• **REQUIRED WORK**:
Would you transcribe exactly the lines from the one containing "Task: Click grey" to the last line of the data below, both ends included, but none of the pictures?

::: SUPPLIED MATERIAL

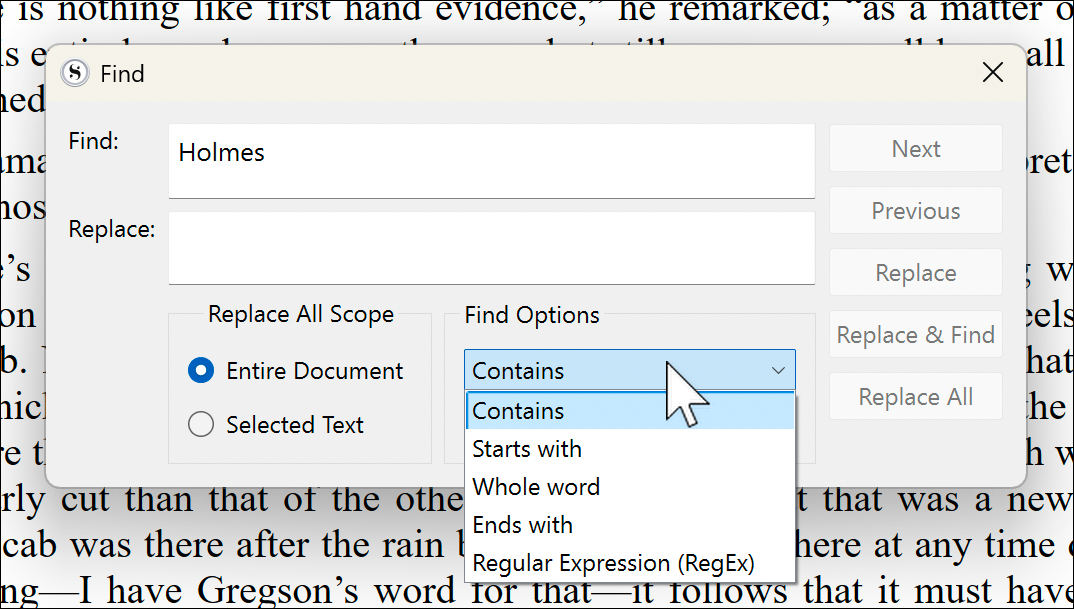Close the Find dialog

992,73
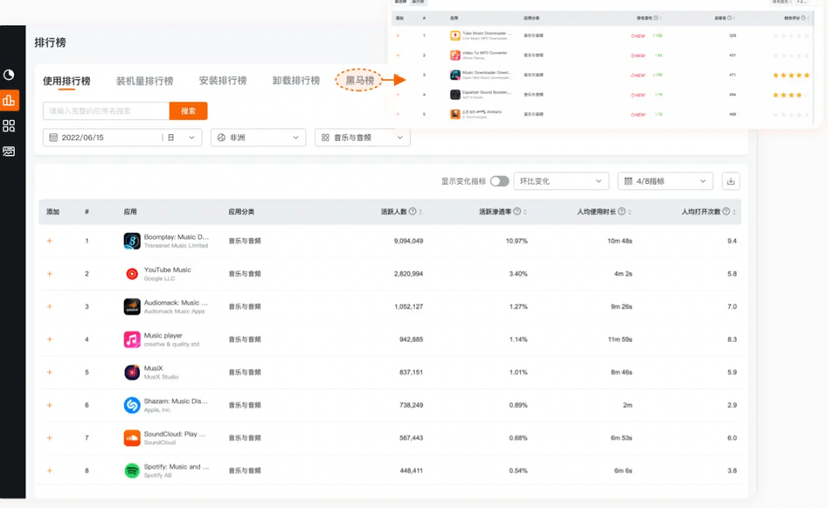Click the app name search input field
Viewport: 828px width, 508px height.
106,111

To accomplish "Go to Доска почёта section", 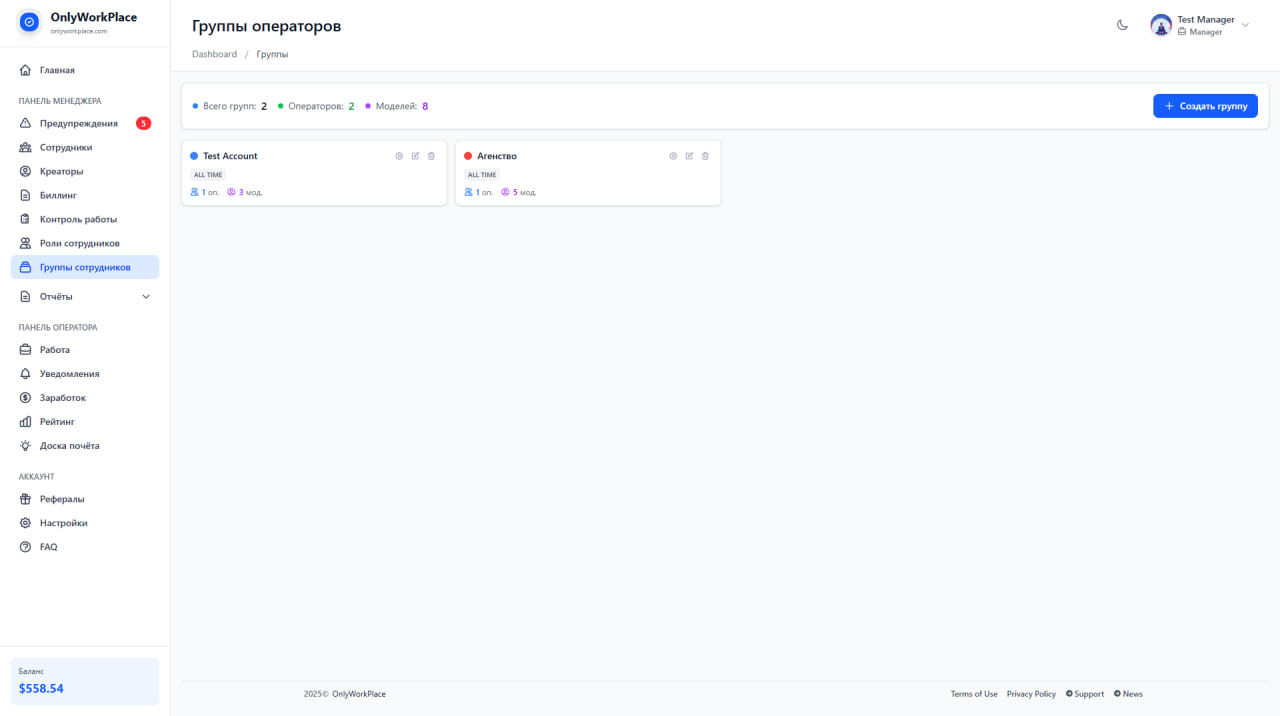I will [x=71, y=445].
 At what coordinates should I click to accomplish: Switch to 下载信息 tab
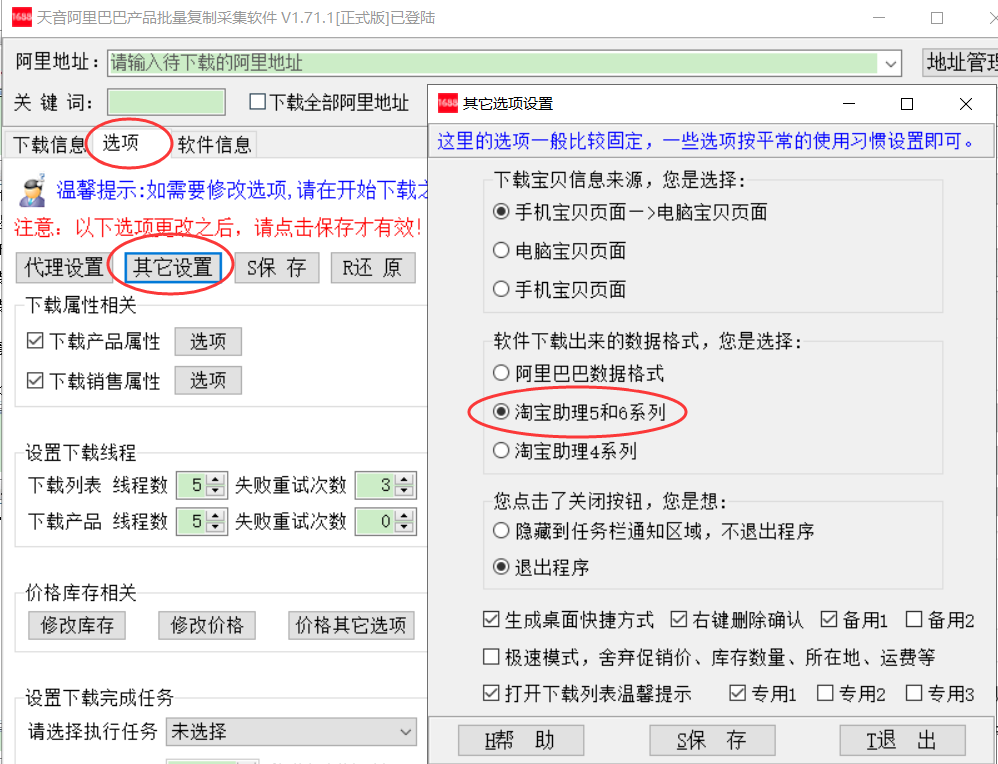coord(48,145)
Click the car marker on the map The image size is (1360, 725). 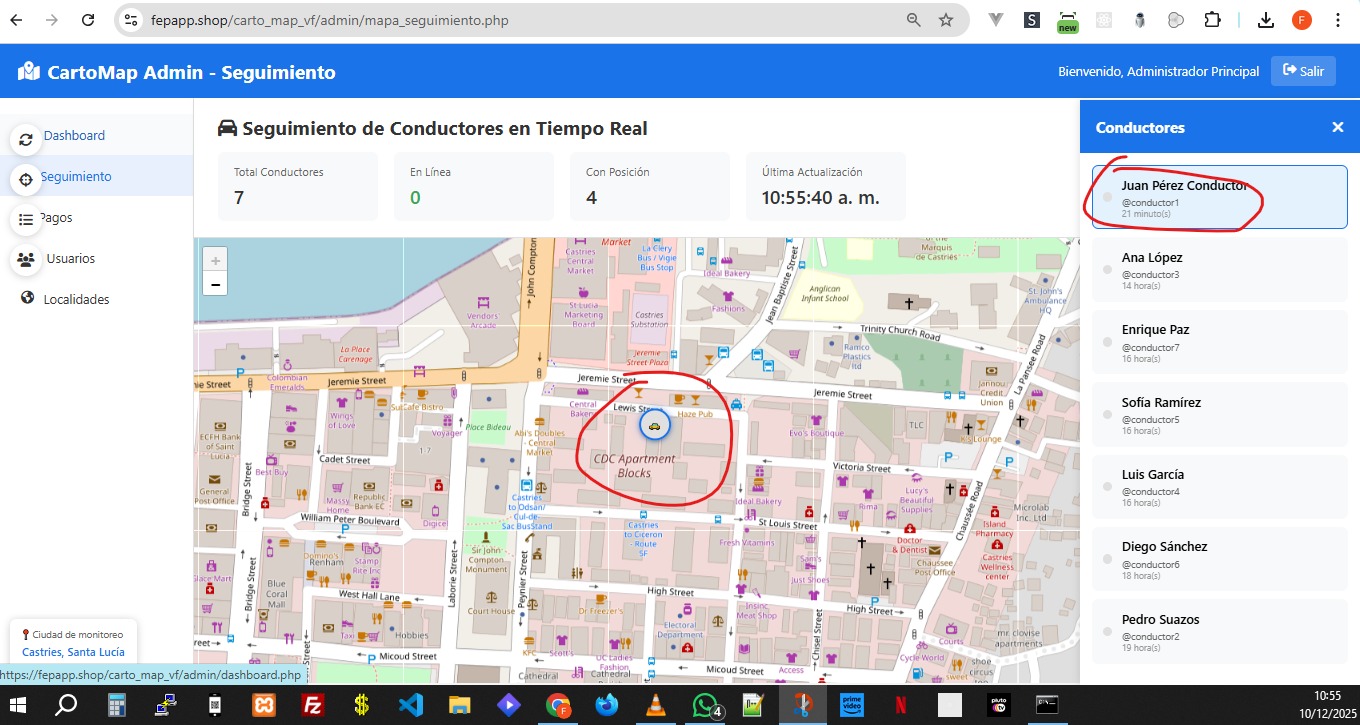654,426
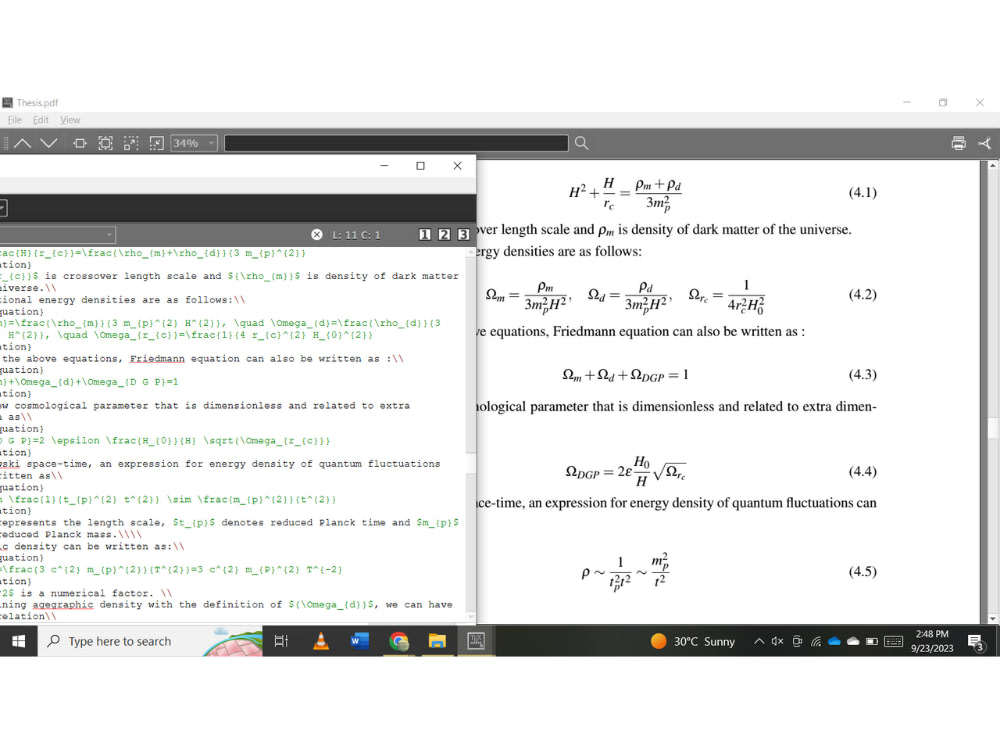1000x750 pixels.
Task: Click the fit-to-page zoom icon
Action: [105, 142]
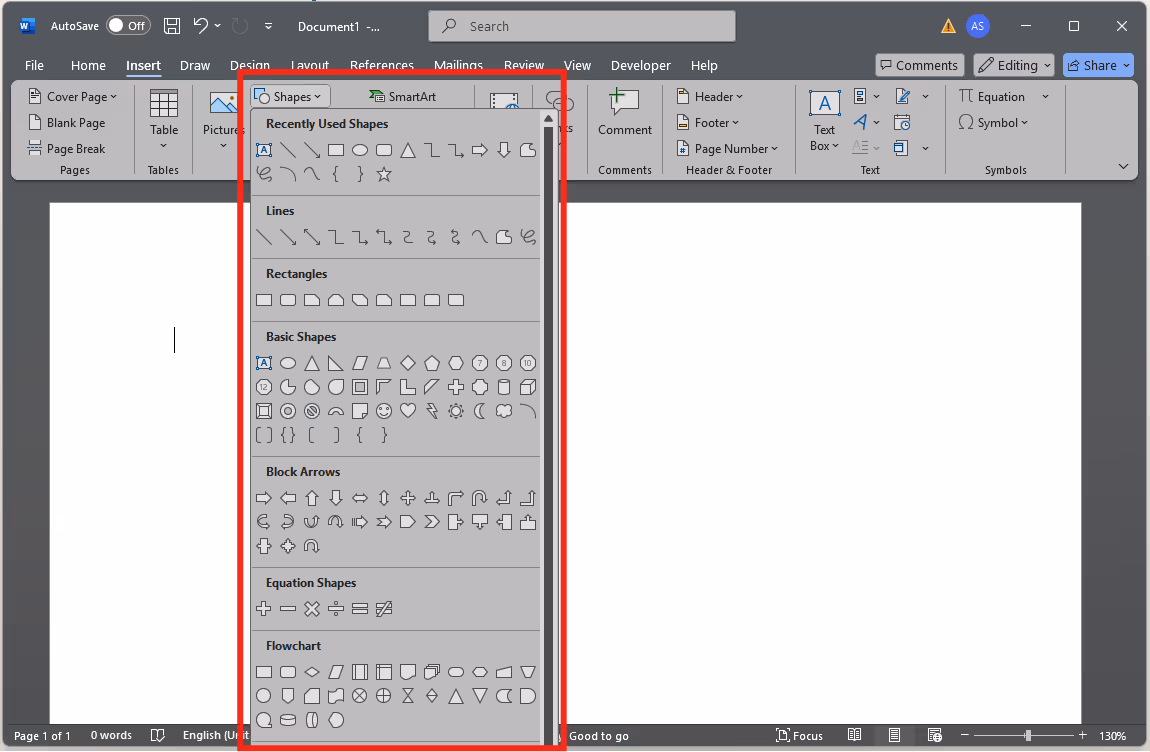Pick the heart shape in Basic Shapes
The image size is (1150, 752).
click(408, 411)
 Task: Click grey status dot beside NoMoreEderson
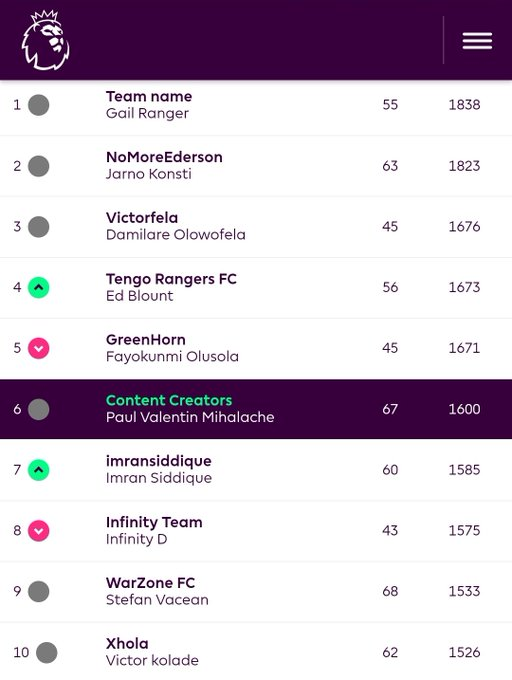coord(39,166)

::::::

• **WRITTEN ANSWER**:
 Task: Click grey status dot beside NoMoreEderson
coord(39,166)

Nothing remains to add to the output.